▸ WHAT NEEDS TO BE DONE:
Records follow. Copy every line with "agent".
EXTRACTED RECORDS below:
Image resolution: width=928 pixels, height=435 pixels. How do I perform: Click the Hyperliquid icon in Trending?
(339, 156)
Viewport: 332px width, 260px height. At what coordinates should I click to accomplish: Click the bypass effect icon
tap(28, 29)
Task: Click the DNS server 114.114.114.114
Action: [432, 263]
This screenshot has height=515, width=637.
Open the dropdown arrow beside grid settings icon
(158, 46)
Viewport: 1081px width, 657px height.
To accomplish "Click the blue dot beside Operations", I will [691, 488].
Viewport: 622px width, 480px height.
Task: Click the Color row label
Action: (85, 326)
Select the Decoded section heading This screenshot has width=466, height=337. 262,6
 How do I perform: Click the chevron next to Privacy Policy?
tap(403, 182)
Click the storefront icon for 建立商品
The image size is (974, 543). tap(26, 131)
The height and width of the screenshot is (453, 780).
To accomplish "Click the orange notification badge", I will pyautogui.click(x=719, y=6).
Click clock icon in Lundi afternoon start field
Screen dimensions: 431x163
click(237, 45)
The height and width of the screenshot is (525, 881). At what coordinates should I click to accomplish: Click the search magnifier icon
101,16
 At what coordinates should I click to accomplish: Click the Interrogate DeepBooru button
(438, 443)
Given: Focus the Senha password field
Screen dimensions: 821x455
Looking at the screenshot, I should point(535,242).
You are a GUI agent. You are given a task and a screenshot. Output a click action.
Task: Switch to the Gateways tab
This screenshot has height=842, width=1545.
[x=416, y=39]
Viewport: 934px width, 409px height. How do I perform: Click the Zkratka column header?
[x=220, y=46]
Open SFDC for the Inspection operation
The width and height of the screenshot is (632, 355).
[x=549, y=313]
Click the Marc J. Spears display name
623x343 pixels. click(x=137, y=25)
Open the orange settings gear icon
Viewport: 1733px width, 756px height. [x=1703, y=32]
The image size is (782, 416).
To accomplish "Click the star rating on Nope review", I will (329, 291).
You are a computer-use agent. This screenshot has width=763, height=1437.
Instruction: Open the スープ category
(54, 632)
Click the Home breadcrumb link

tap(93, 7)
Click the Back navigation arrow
End of EXTRACTED RECORDS.
▸ EXERCISE RESULT:
You are a GUI agent. You are given a task and a screenshot. Output a click action.
You are a computer-use agent. This screenshot has width=763, height=1437.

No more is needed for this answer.